Entries provided below:

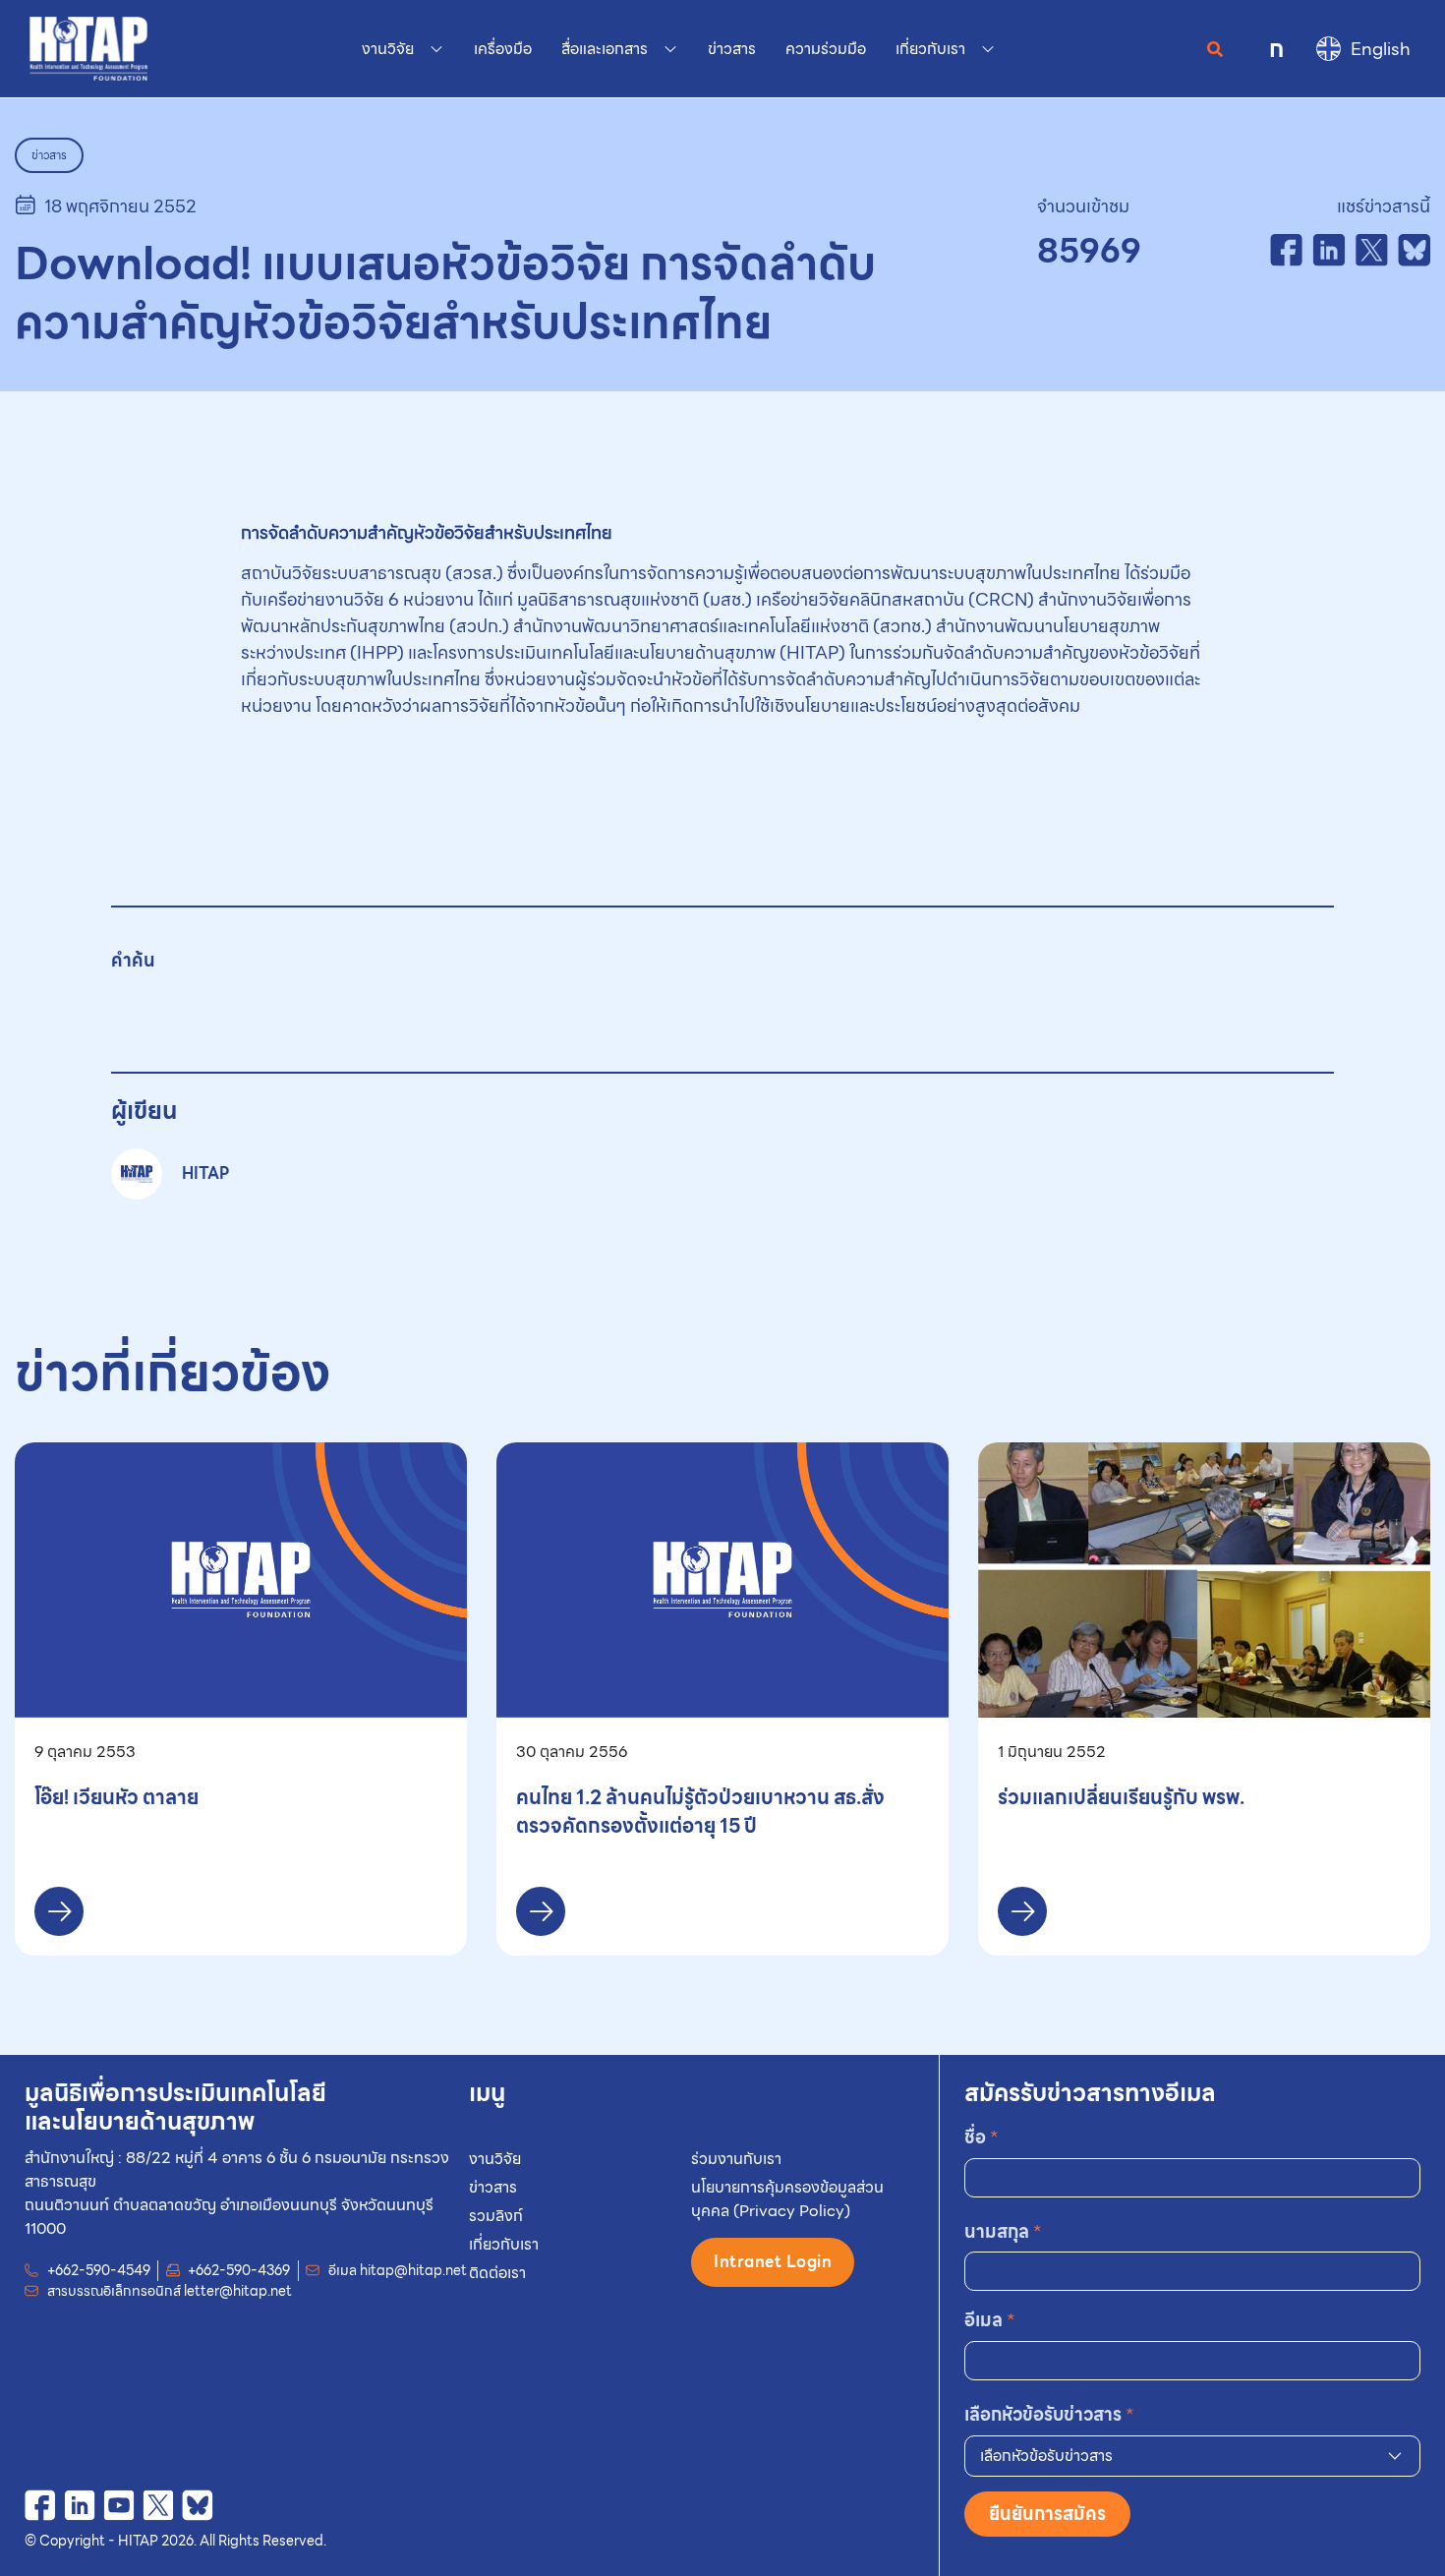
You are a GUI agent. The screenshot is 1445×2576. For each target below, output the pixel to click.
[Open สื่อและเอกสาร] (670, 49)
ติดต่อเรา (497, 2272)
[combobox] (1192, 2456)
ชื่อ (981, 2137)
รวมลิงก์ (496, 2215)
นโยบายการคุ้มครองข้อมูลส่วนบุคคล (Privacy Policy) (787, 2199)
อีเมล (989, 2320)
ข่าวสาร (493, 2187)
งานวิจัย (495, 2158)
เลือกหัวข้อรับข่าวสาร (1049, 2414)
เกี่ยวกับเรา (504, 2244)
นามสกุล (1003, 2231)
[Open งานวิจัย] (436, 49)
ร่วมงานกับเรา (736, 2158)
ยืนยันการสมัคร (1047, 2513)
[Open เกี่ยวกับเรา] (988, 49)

End of Entries provided.

• Brief: When a line carries an image, skip the image and repeat everything else above exactly as written.

• Output of the task:
You are a GUI agent. The screenshot is 1445×2576. For each target below, output the pixel to click.
[Open สื่อและเอกสาร] (670, 49)
ติดต่อเรา (497, 2272)
[combobox] (1192, 2456)
ชื่อ (981, 2137)
รวมลิงก์ (496, 2215)
นโยบายการคุ้มครองข้อมูลส่วนบุคคล (Privacy Policy) (787, 2199)
อีเมล (989, 2320)
ข่าวสาร (493, 2187)
งานวิจัย (495, 2158)
เลือกหัวข้อรับข่าวสาร (1049, 2414)
เกี่ยวกับเรา (504, 2244)
นามสกุล (1003, 2231)
[Open งานวิจัย] (436, 49)
ร่วมงานกับเรา (736, 2158)
ยืนยันการสมัคร (1047, 2513)
[Open เกี่ยวกับเรา] (988, 49)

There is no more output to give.